La parte romántica del paramilitarismo pudo haber muerto con Castaño, un asesino cruel y despiadado pero que actuó por idealismo, por tratar de derrotar, desde la ilegalidad, a los secuestradores y asesinos de su padre, las Farc. Un guerrero que fue capaz de confesar crímenes atroces como el del entonces candidato presidencial y ex guerrillero del M-19, Carlos Pizarro Leongómez; un luchador al que se le reconoce la pacificación de Córdoba y Urabá aunque a un alto precio en vidas humanas. Un batallador que colaboró y fue determinante en la guerra contra Pablo Escobar, al frente de los ‘Pepes’; pero también alguien que aseguraba estar conciente de sus errores y dispuesto a pagar sus culpas.

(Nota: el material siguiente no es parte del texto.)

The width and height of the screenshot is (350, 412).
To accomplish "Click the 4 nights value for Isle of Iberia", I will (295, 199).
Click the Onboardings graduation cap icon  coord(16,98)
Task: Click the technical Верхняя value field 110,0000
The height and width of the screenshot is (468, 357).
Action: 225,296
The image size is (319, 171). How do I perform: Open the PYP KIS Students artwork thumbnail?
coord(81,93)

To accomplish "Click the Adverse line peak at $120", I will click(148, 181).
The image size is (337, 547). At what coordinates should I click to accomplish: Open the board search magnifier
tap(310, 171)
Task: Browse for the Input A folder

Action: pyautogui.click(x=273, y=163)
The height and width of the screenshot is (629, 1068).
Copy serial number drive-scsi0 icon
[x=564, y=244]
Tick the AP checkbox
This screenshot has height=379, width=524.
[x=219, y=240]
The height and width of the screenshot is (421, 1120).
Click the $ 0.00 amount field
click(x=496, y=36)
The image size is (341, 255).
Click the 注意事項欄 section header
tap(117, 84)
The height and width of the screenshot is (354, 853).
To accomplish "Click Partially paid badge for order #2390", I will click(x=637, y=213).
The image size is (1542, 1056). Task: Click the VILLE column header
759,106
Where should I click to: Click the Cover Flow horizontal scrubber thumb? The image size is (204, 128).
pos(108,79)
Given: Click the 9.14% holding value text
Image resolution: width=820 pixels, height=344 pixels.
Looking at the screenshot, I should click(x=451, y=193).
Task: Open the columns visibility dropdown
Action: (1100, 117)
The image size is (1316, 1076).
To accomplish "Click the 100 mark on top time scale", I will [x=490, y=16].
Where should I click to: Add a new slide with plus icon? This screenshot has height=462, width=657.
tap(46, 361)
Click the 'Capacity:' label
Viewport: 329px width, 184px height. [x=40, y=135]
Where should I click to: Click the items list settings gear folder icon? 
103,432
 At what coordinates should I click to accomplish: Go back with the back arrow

Castaño demostró ser un idealista pragmático que cumplía la palabra dada. Una negociación con él y con otros hombres de reconocida trayectoria en las autodefensas como Ramón Isaza, Max Humberto Morales o El Alemán, tendría un efecto duradero y positivos resultados pero los que han quedado con Mancuso a la cabeza —la gran incógnita— y reconocidos narcotraficantes como Vicente Castaño, hermano del ex jefe político de las Auc; Diego Fernando Murillo Bejarano, alias Adolfo Paz o Don Berna; Javier Montañez, Julián Bolívar y Ernesto Báez, comandantes del Bloque Central Bolívar; Martín Llanos, de las Autodefensas Campesinas del Casanare y Miguel Arroyave, comandante del Bloque Centauros, entre otros, no ofrecen credibilidad para un proceso y menos cuando amenazan al presidente, rechazan de plano la extradición y no ofrecen reparaciones de ninguna naturaleza.
Con el precedente de Pablo Escobar delinquiendo desde su propia cárcel estos individuos creen que el país se va a tragar el sapo de verlos pasear por las calles como señores feudales. Uribe no les va a aceptar eso aunque lo amenacen —como se ha denunciado— y lleguen a atentar contra su vida para culpar a las Farc y pescar en río revuelto; ya el presidente los sentenció: sólo se salvarán de la extradición si hacen una demostración convincente de su deseo de cambio. Esto es cesar el fuego, desmovilizarse, dejar de traficar… ilusiones porque, mientras vivan, no dejarán de hacerlo.
Si Castaño se entregó a los gringos o simplemente huyó a otro país para cambiar de vida nunca se sabrá. Si está muerto, su cuerpo no se encontrará jamás porque a sus asesinos no les conviene que se conozca su verdadera cara. Una cosa es cierta: por la franqueza que el país le conoció no parece probable que haya inventado un ardid como este para escabullirse, con heridos y muertos de por medio. Él no era un actor de telenovelas en tanto que, a Salvatore Mancuso, el afán de negar el asesinato de quien fuera su jefe se le nota fingido, poco convincente. El caso es que el paradero de Castaño es una incógnita tan grande como el desenlace de un proceso incierto con las Autodefensas Unidas de Colombia.